## Stored data
::::

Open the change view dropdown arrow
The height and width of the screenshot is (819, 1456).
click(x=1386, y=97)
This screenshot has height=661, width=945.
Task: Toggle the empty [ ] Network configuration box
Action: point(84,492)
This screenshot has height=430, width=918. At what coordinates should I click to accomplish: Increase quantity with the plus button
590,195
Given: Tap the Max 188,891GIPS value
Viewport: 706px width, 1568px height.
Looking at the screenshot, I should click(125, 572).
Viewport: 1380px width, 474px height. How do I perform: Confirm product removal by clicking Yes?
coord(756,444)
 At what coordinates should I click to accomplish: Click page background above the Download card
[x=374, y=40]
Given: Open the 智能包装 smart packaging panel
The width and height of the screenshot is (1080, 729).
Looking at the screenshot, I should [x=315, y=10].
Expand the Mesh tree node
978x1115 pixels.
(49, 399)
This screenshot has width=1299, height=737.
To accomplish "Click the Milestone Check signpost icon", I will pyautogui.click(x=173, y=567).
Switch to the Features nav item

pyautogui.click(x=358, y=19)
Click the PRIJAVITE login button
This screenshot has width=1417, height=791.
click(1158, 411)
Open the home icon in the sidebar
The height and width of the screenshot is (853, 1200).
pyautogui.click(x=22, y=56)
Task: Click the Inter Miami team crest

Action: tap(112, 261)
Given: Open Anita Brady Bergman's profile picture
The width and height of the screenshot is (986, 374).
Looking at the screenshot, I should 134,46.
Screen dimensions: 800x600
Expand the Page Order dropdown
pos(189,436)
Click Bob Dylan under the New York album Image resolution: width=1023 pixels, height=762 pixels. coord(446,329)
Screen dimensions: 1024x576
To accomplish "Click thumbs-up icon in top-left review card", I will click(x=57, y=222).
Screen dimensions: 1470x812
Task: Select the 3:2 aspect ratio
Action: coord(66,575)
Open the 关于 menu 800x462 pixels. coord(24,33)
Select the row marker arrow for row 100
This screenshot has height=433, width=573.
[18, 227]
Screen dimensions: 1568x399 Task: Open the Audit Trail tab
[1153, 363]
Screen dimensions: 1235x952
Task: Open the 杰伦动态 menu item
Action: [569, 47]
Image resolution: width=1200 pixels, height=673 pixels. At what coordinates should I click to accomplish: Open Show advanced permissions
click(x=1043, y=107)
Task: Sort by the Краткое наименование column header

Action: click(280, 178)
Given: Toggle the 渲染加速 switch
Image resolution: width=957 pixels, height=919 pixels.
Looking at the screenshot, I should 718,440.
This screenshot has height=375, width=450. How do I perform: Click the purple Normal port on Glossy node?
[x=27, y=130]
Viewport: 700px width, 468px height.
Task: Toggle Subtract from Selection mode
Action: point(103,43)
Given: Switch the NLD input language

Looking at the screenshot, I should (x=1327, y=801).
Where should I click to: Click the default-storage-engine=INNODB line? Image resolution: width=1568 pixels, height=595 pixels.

::::

## About this task
Filter the records down to the lines that contain the string "arrow", and copy those lines.

## Response to this task
Open the change view dropdown arrow
Select the row marker arrow for row 100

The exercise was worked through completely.